## WHAT YOU NEED TO DO
Count the lines in the items below that contain the string "size", and reply with that number alone.
★ ★ ★ ★ ★
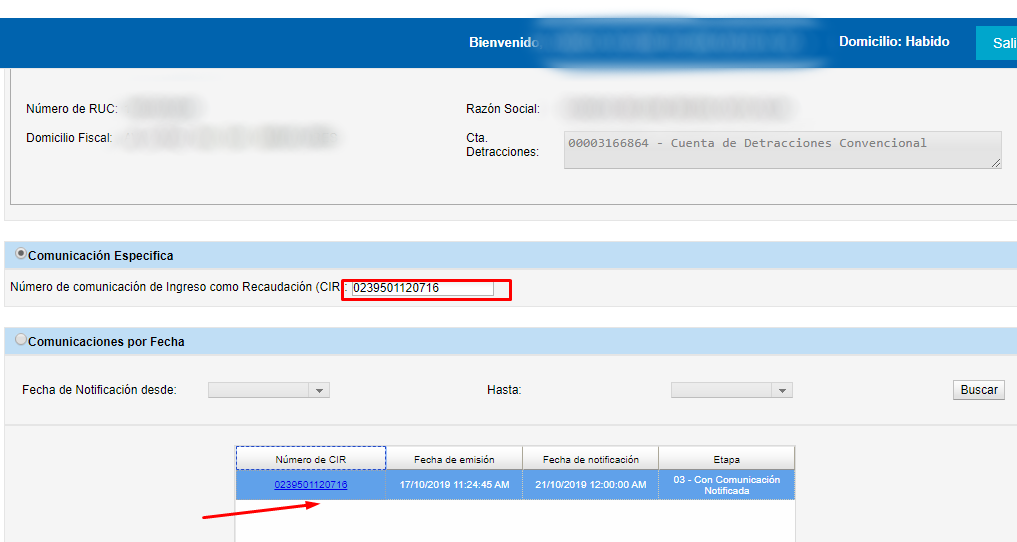1017x542 pixels.
Task: Click the Fecha de emisión column header
Action: 454,459
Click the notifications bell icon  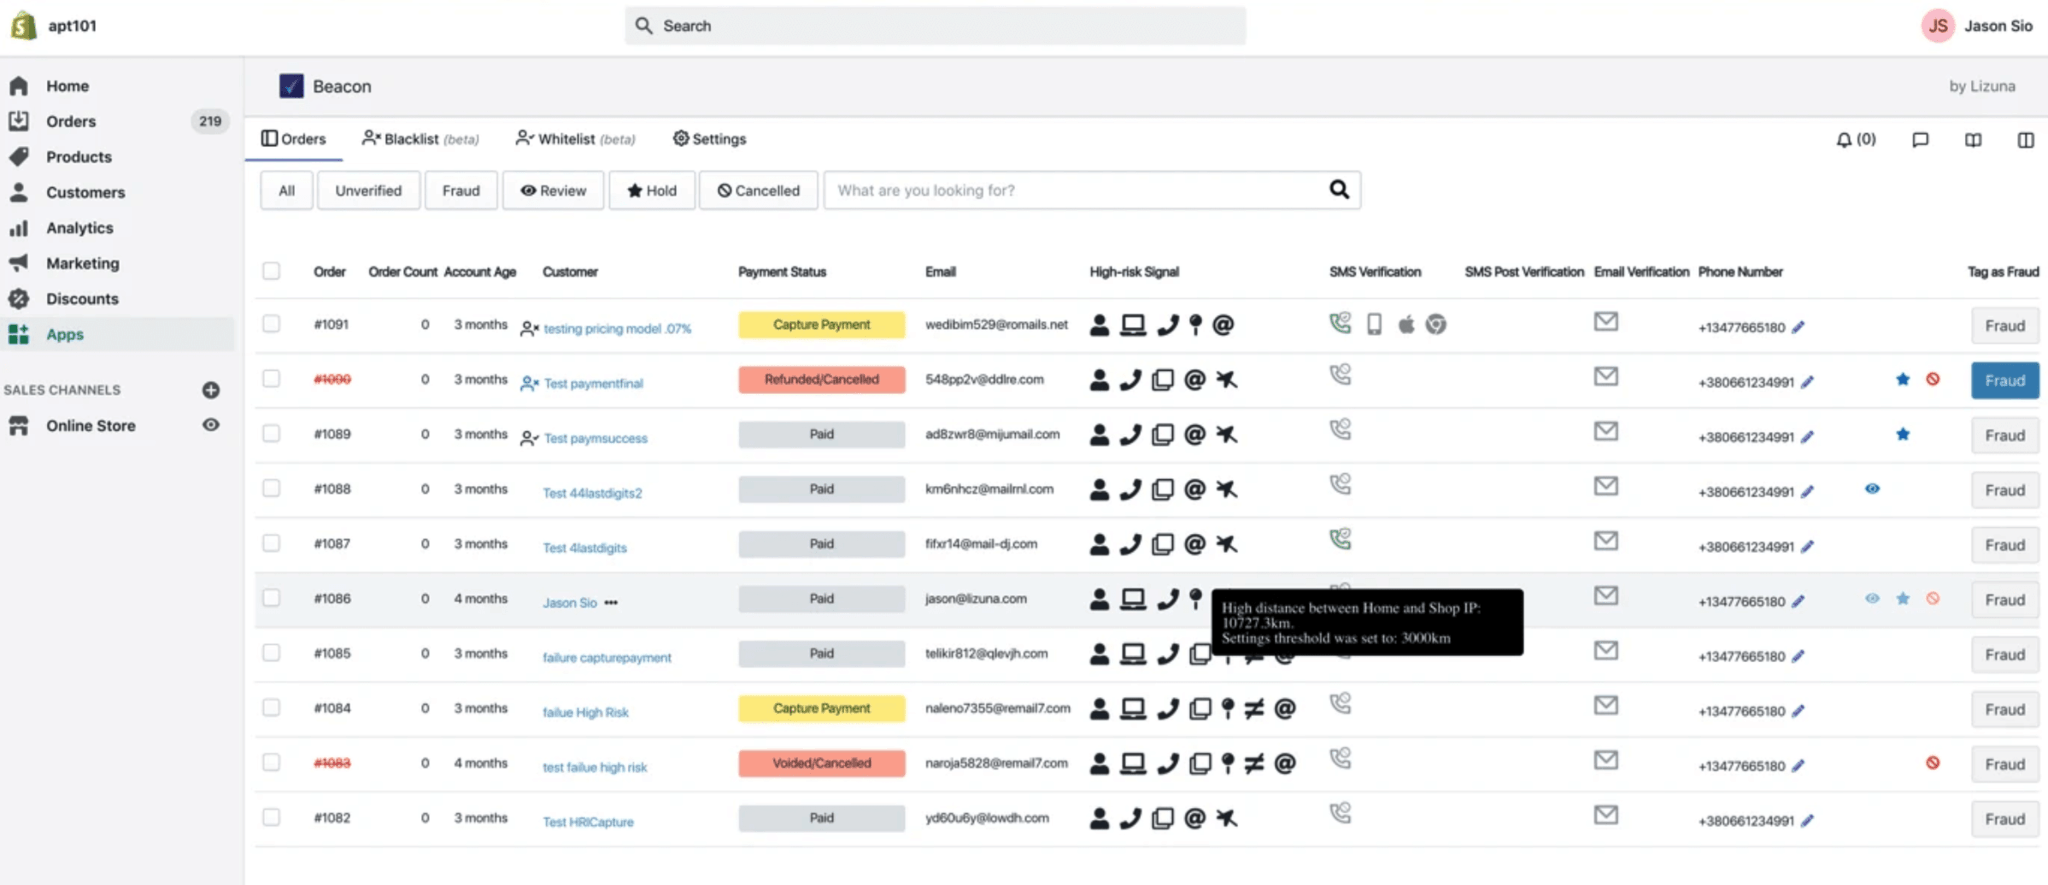pos(1844,140)
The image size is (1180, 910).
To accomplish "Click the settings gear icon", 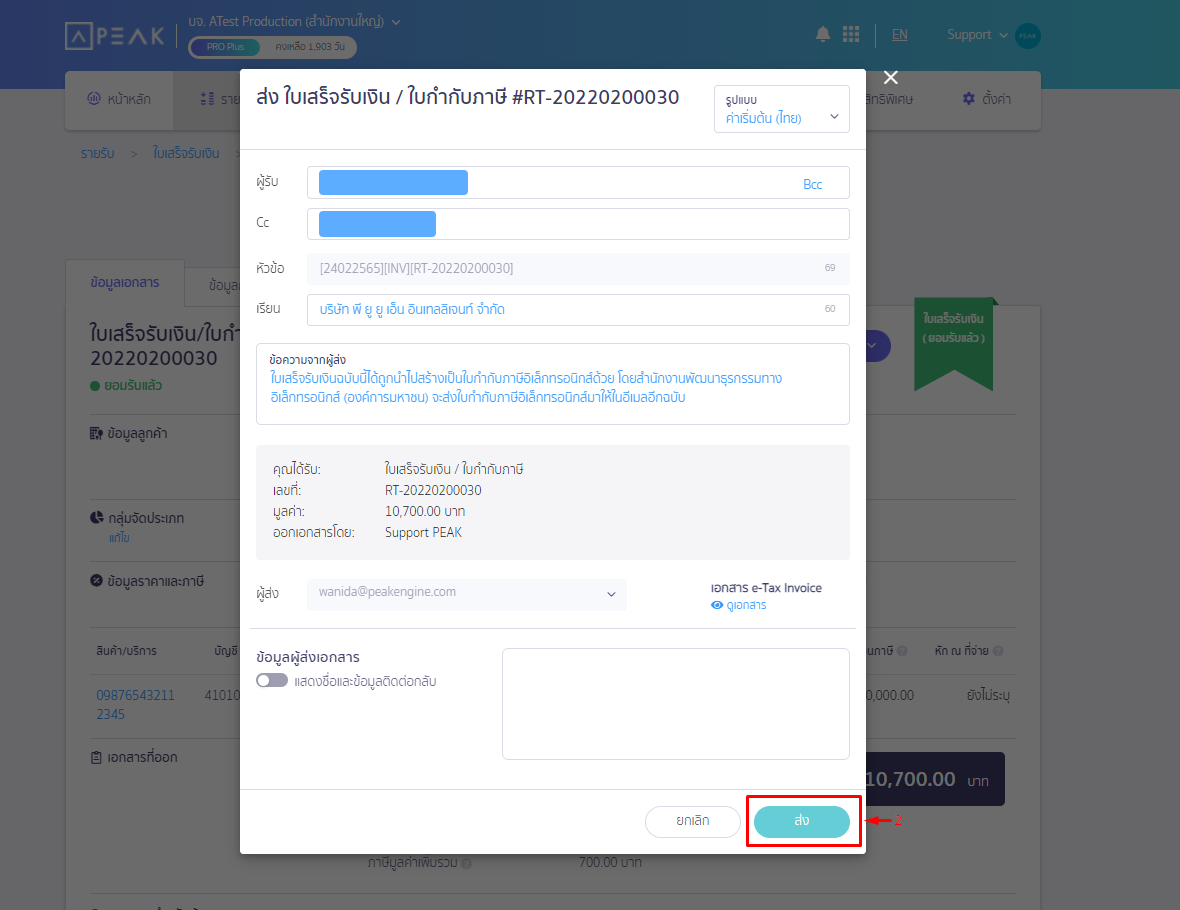I will (x=968, y=99).
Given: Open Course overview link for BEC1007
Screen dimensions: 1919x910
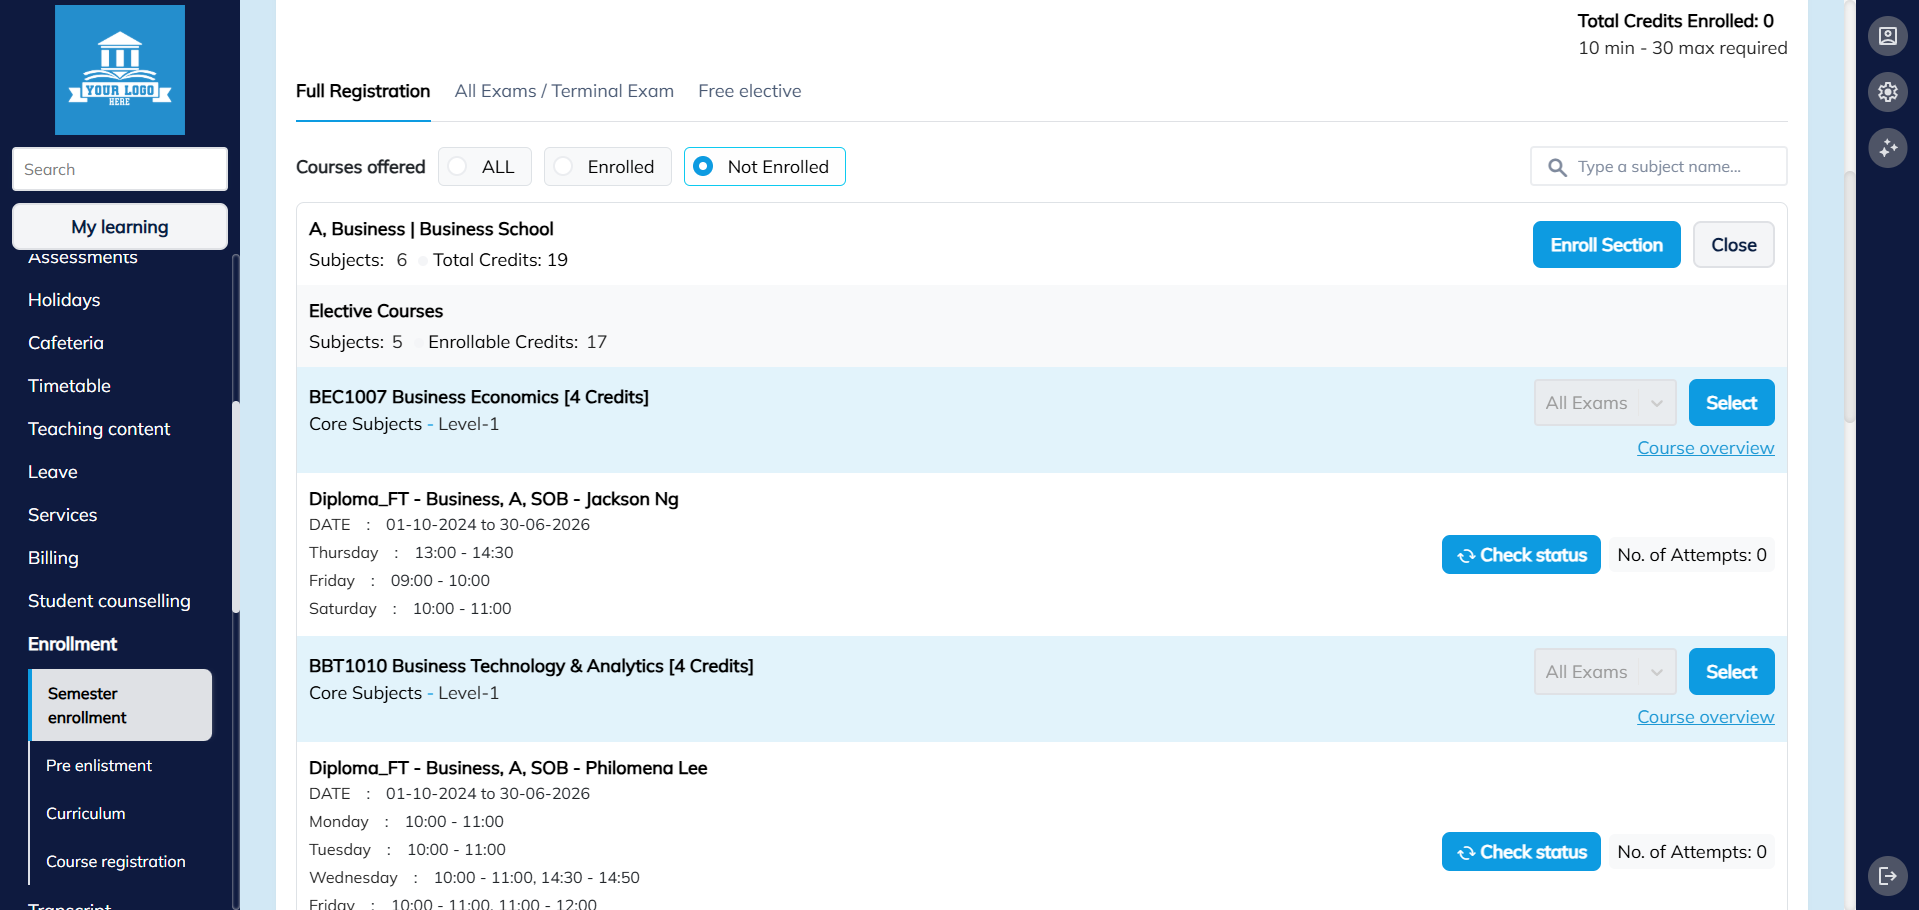Looking at the screenshot, I should (x=1705, y=448).
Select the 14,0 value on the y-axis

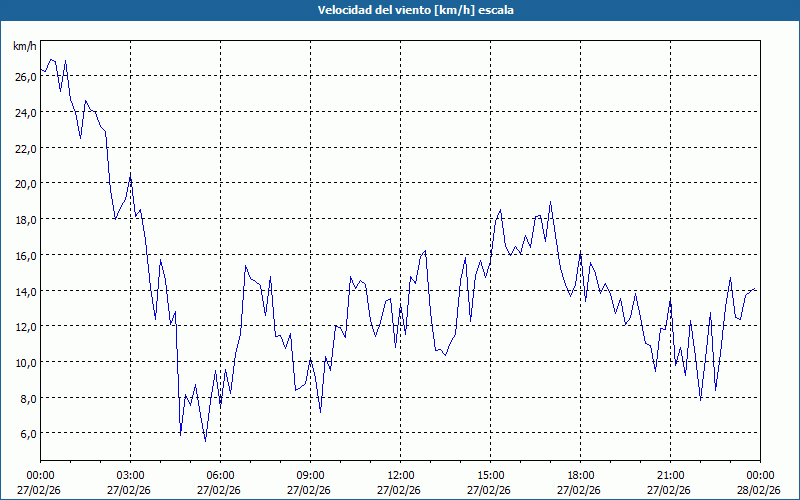click(x=25, y=291)
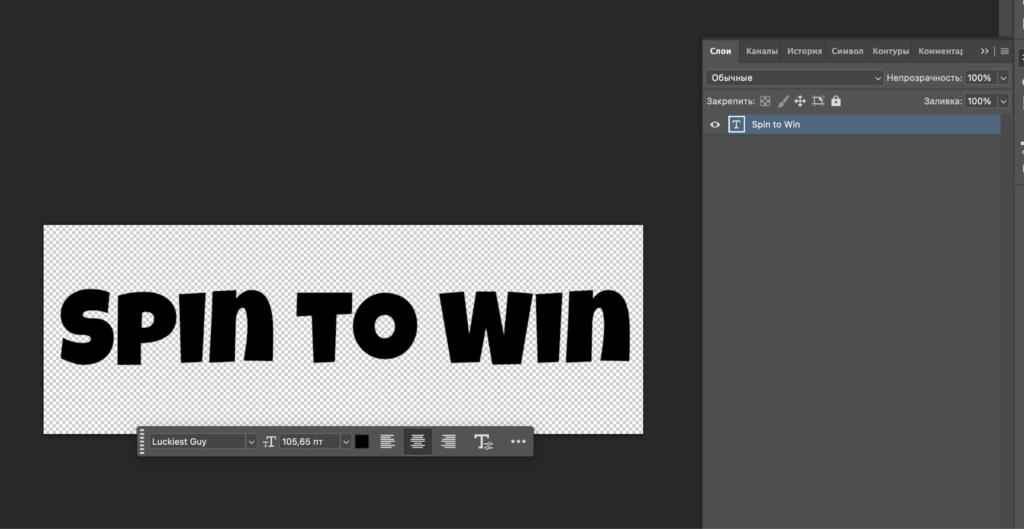The height and width of the screenshot is (529, 1024).
Task: Toggle lock position move icon
Action: click(x=800, y=101)
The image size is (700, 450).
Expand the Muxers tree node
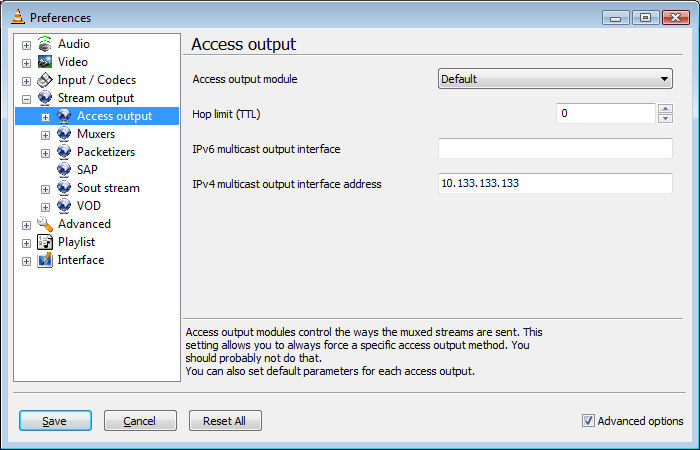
★ ★ ★ ★ ★
## WORKED SOLUTION
2